Quando meu pai faleceu, comecei a compreender melhor a verdadeira paternidade. Fiz uma lista de todos os benefícios e qualidades que um bom pai podia prover. Essa lista incluía força, disciplina, determinação, segurança e confiança. Além disso, meu pai ideal sempre acreditaria em mim. Estaria sempre disposto a orientar-me e atento para que eu aprendesse o necessário para ter êxito na vida. Ele me protegeria e ficaria ao meu lado. Percebi claramente que Deus sempre fora esse Pai para mim e sempre o seria. Qualquer ressentimento que abrigava com relação ao meu pai desaparecera, e foi substituído por uma profunda gratidão pela manifestação ininterrupta e constante da paternidade de Deus em minha vida.
Constatei essa paternidade de Deus de inúmeras formas. Por exemplo, meu marido me foi um maravilhoso exemplo de um terno amor por crianças pequenas. Ele apoiou, protegeu e cuidou de nossos filhos e de mim.
Em nossa igreja, comprovei ternos exemplos de paternidade, não apenas para com crianças grandes e pequenas, mas também com adultos. Sempre tínhamos alguns membros que, mesmo sendo homens, gostavam de colaborar na Escola Dominical e no berçário e o faziam de bom grado. Passei a observar melhor esses exemplos inspiradores de paternidade, os quais haviam se manifestado à minha volta o tempo todo.
Na Bíblia, Jesus foi um modelo de cuidado paternal para seus discípulos, para as crianças, e qualquer um que necessitasse de cura.
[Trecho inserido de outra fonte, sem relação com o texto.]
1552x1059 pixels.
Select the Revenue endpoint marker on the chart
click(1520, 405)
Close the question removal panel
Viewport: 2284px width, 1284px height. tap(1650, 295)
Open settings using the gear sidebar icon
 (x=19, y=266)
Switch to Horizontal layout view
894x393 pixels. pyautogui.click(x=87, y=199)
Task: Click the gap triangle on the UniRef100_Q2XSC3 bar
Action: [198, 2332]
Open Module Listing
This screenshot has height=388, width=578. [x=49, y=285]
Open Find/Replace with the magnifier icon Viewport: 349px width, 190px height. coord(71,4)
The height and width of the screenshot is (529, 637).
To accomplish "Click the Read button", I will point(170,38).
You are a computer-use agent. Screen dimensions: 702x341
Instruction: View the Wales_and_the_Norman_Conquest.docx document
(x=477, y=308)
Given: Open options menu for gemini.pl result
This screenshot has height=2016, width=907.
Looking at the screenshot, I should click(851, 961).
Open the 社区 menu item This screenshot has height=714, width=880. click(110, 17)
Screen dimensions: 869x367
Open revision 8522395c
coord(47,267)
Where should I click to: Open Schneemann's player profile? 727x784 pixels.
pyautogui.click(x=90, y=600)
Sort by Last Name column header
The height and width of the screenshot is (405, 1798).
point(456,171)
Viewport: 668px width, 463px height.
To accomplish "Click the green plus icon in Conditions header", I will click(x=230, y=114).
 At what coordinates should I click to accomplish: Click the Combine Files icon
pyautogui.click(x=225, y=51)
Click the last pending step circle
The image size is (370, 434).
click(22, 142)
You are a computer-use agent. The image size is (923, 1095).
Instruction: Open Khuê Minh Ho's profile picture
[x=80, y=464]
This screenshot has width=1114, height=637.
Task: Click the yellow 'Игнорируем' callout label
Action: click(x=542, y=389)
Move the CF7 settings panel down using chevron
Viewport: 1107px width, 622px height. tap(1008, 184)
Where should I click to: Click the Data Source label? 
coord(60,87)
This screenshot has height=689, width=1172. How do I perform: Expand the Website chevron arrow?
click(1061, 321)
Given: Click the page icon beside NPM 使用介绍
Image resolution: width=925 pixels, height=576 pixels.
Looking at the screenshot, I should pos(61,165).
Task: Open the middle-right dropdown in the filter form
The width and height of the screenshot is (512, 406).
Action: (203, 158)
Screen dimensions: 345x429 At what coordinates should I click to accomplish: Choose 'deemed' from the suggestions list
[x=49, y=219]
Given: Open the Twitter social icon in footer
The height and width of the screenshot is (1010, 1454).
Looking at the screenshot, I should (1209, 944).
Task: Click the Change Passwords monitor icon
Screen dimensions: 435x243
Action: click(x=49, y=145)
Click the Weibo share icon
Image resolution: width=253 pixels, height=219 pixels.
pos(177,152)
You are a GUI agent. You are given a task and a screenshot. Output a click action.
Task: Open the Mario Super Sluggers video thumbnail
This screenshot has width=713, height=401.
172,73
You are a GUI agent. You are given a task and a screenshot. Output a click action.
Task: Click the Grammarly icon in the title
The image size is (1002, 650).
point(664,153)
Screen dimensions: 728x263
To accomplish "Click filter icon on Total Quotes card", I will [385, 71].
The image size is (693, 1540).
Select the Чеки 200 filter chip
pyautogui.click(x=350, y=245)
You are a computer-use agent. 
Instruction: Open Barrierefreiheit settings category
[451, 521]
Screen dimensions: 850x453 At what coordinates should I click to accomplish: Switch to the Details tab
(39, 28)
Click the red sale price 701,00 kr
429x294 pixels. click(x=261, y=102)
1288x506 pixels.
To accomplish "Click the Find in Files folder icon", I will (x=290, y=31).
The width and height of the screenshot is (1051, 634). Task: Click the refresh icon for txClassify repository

Dei-me conta também de que ele chamava seu Pai, Deus, de “Abba Pai”. Esse é um termo íntimo, carinhoso, para papai. Por isso, comecei a me dirigir com freqüência a Deus em oração como Abba ou Papai, o que ajudou a me sentir mais conectada ao meu Pai divino, que sempre me considerou “...como a menina dos [Seus] olhos” (Deuteronômio 32:10).
Compreendi que não era a única a orar na tentativa de solucionar um relacionamento difícil. Vejo agora que muitas pessoas já tiveram relacionamentos que as decepcionaram e o resultodo é a frustração, quando esperamos que algum ser humano realize nossos anseios, de forma perfeita. Esta questão em Ciência e Saúde deve certamente calar fundo naquele que anseia receber mais atenção e mais amor de outra pessoa, seja pai, cônjuge, filho ou, até mesmo, um amigo: “Quem é que achou ser suficiente a vida ou a amor finitos para atender às necessidades e às aflições humanas—para saciar os desejos, e satisfazer as aspirações?” A frase seguinte mostra que Deus, não qualquer outra pessoa, é a fonte de satisfação mais elevada e mais confiável: “A Mente infinita não pode ser limitada a uma forma finita, senão a Mente perderia seu caráter infinito como Amor inesgotável, como Vida eterna, como Verdade onipotente” (p. 257).
Essa lição sobre relacionamentos e de como Deus nos redime de nossa dependência em relação a uma determinada manifestação de amor ou a uma presença, veio-me de forma mais nítida, alguns anos mais tarde. Na época, após o falecimento de um querido amigo e, então, de nosso amado cachorro, descobri que lutava para recuperar um senso de iluminação e de bondade em minha vida. Desejava compreender como essa luta poderia ser alçada a uma posição mais elevada em meu pensamento. Portanto, estudei tudo o que Mary Baker Eddy escreveu sobre cruz, sofrimento e morte. Comecei a perceber que ela aprendera muito sobre tudo aquilo que escreveu e demonstrou, por meio da superação de seu próprio sofrimento, o que incluía a perda e o pesar. Discernir como Mary Baker Eddy e Jesus enfrentaram corajosamente seus desafios, ajudou-me a sentir mais próxima de Deus. Pude constatar que um ponto de vista espiritual mais elevado e a libertação final do sofrimento estão disponíveis a todos, se perseverarmos, em espírito de oração, em nossa confiança no constante cuidado do nosso Pai-Mãe celestial.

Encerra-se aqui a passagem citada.